Jesus and Sex

We Must Answer Well, part 6: Jesus and Sex

Part 6? Dave, it took a long time to get here.

Yes, it did. If our kids have read the Bible on their own enough to be shaped by it, great. But if we rush the Bible searching for answers, we’ll grab our answers, our tone, not the Bible’s tone.

We have looked at John the Baptist and the Gospel in order to draw out some points:

  • God graciously warns people about the coming wrath against sin,
  • God gave John the Baptist the Holy Spirit,
  • John spoke regarding God’s law,
  • repentance, baptism, forgiveness all seem to go together,
  • Jesus is the Lamb of God for the world, and the offer of salvation is open to “whoever believes”
  • and Jesus is the One who baptizes in the Holy Spirit.

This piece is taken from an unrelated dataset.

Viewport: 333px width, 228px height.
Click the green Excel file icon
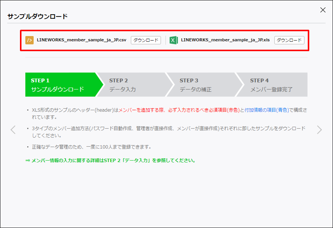pyautogui.click(x=174, y=40)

(Again, if you haven’t been along for the whole ride, to read in order, click: Answer Well)

Now let’s look at Jesus interacting with those involved in sexual sin.

John 4:5-43

So He came to a city of Samaria called Sychar, near the parcel of ground that Jacob gave to his son Joseph; and Jacob’s well was there. So Jesus, being wearied from His journey, was sitting thus by the well. It was about the sixth hour.

There came a woman of Samaria to draw water. Jesus said to her, “Give Me a drink.” For His disciples had gone away into the city to buy food.

Therefore the Samaritan woman said to Him, “How is it that You, being a Jew, ask me for a drink since I am a Samaritan woman?” (For Jews have no dealings with Samaritans.)

Jesus answered and said to her, “If you knew the gift of God, and who it is who says to you, ‘Give Me a drink,’ you would have asked Him, and He would have given you living water.”

She said to Him, “Sir, You have nothing to draw with and the well is deep; where then do You get that living water? You are not greater than our father Jacob, are You, who gave us the well, and drank of it himself and his sons and his cattle?”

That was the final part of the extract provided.